Geef het gedeelte vanaf de regel met "The height and width of the screenshot is (1260, 2576)." tot en met de regel met "(2479, 707)." opnieuw weer, waarbij "Identify" wordt vervangen door "Determine" en al het overige ongewijzigd blijft.

(Materiaal bij oefening)
——
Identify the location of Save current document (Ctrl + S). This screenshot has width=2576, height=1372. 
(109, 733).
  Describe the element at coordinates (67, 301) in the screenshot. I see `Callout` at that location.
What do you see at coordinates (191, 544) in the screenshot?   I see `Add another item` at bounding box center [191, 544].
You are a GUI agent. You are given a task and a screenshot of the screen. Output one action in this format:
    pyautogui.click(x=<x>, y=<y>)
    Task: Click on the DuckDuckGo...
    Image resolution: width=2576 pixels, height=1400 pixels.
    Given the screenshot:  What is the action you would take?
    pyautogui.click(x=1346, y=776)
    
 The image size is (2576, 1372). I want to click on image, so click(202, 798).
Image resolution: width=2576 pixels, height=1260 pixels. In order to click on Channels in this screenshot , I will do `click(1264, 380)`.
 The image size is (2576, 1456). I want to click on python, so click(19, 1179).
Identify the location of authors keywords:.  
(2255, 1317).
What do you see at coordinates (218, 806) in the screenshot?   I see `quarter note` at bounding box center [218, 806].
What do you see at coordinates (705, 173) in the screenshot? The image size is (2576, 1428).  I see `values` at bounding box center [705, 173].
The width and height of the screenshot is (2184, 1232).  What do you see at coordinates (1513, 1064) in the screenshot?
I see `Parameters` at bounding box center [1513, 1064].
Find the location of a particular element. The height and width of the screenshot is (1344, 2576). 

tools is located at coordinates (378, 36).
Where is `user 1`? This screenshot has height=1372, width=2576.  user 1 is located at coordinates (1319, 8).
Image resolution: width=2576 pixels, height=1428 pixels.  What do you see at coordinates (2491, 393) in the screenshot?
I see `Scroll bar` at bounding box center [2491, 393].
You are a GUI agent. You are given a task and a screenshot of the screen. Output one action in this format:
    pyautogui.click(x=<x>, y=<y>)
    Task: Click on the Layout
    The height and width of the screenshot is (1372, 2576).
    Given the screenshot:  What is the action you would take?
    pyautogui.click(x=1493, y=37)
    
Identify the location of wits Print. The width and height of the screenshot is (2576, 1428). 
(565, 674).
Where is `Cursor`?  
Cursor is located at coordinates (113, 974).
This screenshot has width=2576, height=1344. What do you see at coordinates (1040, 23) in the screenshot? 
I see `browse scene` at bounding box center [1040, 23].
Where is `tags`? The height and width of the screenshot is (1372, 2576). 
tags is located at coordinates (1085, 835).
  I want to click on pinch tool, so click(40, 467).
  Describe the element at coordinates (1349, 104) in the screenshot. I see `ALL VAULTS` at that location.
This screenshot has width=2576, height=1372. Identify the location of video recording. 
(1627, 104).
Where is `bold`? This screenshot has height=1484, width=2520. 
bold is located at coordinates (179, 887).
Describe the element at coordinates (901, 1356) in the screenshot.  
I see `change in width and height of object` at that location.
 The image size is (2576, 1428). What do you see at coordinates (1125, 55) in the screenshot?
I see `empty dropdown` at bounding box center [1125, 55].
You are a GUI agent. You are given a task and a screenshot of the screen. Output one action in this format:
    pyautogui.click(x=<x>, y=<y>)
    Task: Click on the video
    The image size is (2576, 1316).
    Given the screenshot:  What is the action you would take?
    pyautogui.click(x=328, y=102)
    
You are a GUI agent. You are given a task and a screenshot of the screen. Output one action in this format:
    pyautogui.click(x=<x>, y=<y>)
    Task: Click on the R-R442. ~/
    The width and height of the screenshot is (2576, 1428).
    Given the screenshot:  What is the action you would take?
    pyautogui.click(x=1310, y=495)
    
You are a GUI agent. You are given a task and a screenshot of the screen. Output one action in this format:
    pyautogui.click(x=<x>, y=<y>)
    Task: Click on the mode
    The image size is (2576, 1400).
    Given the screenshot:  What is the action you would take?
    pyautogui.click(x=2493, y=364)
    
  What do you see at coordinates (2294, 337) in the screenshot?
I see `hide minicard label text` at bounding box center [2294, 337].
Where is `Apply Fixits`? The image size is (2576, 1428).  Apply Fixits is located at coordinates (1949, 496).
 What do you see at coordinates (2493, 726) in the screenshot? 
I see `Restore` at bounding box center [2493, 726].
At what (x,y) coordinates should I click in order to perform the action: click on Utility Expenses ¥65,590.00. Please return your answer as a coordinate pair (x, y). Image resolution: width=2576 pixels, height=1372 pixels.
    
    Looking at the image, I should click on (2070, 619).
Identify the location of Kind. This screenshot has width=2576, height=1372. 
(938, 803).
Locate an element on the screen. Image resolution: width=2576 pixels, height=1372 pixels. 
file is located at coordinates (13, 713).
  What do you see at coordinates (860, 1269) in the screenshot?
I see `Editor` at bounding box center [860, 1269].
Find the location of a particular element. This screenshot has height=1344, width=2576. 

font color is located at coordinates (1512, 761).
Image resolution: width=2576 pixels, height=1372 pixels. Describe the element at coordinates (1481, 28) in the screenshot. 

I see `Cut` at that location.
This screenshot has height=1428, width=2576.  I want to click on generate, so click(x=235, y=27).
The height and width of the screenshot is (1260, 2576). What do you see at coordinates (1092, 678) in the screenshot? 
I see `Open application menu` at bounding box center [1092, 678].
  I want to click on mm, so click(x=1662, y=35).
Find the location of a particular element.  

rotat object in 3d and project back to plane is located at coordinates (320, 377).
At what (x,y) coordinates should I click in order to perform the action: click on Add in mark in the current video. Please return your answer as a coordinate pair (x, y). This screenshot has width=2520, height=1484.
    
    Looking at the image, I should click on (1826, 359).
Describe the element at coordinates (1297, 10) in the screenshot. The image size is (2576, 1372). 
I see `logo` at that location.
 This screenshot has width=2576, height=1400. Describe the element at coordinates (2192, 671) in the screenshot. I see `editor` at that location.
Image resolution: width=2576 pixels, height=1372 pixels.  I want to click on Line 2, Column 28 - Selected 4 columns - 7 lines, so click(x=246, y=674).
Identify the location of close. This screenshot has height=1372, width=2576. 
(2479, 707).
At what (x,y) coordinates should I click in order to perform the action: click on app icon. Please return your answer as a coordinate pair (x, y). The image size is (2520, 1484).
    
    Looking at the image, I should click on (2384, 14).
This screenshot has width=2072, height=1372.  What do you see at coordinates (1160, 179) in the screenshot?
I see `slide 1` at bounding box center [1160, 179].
——
(Uitwerking)
The height and width of the screenshot is (1260, 2576). What do you see at coordinates (1092, 678) in the screenshot? 
I see `Open application menu` at bounding box center [1092, 678].
  I want to click on mm, so click(x=1662, y=35).
Find the location of a particular element.  

rotat object in 3d and project back to plane is located at coordinates (320, 377).
At what (x,y) coordinates should I click in order to perform the action: click on Add in mark in the current video. Please return your answer as a coordinate pair (x, y). This screenshot has width=2520, height=1484.
    
    Looking at the image, I should click on (1826, 359).
Describe the element at coordinates (1297, 10) in the screenshot. The image size is (2576, 1372). 
I see `logo` at that location.
 This screenshot has width=2576, height=1400. Describe the element at coordinates (2192, 671) in the screenshot. I see `editor` at that location.
Image resolution: width=2576 pixels, height=1372 pixels.  I want to click on Line 2, Column 28 - Selected 4 columns - 7 lines, so click(x=246, y=674).
Determine the location of close. This screenshot has height=1372, width=2576. 
(2479, 707).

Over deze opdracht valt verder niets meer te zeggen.